- DATA TO PROCESS
= = = = = = =
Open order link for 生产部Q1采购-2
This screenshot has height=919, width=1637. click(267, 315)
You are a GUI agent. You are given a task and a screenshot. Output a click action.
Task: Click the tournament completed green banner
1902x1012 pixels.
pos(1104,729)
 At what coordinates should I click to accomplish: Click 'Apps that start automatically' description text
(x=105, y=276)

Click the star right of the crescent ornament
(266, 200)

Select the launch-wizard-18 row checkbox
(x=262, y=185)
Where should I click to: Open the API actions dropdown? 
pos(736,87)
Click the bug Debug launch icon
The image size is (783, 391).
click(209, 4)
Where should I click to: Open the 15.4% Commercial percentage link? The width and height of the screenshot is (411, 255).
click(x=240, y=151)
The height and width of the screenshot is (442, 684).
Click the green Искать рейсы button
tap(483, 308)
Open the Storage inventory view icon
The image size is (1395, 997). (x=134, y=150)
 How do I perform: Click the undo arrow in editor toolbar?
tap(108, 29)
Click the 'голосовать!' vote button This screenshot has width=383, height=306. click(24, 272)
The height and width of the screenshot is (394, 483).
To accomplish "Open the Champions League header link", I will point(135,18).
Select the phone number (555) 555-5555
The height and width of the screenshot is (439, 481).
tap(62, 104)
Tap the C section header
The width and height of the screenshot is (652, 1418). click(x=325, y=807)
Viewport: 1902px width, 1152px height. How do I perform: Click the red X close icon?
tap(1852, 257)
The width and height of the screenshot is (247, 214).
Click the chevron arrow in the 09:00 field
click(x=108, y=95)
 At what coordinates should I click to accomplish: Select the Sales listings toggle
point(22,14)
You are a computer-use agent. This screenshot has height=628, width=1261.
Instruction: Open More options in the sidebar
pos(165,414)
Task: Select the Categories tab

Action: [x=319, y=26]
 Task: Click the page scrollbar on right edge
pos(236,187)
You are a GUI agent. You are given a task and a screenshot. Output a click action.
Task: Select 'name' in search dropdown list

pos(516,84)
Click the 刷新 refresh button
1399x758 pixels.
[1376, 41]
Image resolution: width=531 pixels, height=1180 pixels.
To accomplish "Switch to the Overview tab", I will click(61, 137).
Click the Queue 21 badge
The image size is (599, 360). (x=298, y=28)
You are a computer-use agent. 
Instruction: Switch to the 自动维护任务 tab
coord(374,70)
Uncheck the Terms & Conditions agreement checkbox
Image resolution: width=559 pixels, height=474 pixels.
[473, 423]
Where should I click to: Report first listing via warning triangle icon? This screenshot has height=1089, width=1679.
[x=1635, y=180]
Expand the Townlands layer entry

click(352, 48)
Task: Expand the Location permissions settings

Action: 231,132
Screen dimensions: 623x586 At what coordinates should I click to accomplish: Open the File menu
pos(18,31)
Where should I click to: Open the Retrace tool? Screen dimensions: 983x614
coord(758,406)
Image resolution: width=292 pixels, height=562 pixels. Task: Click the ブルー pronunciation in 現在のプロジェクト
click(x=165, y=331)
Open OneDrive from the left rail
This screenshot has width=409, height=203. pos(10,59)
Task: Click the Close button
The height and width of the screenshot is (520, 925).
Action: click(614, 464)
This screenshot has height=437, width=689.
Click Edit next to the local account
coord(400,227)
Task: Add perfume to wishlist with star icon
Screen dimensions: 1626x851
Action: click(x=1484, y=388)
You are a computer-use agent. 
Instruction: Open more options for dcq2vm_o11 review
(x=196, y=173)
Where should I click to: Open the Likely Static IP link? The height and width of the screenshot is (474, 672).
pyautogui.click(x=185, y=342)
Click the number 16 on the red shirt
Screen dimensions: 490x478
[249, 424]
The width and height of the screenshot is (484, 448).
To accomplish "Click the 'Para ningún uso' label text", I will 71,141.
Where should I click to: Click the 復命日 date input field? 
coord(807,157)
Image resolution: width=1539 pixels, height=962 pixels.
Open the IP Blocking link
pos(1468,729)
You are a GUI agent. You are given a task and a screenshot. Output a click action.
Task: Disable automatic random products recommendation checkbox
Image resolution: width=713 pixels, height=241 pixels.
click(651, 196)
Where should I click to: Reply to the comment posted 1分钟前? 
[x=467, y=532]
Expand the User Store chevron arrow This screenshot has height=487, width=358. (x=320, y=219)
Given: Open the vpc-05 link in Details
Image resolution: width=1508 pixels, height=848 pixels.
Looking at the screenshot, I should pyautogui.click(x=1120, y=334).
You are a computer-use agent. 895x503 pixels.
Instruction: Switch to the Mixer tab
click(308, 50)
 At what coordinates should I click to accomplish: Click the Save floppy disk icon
= = = = = = =
- INSTRUCTIONS FOR THE TASK
Print everything from the line containing "Given: Open the vpc-05 link in Details" down to the line containing "click(308, 50)", reproducing each line exactly.

- TASK OUTPUT
Given: Open the vpc-05 link in Details
Image resolution: width=1508 pixels, height=848 pixels.
Looking at the screenshot, I should pyautogui.click(x=1120, y=334).
You are a computer-use agent. 895x503 pixels.
Instruction: Switch to the Mixer tab
click(308, 50)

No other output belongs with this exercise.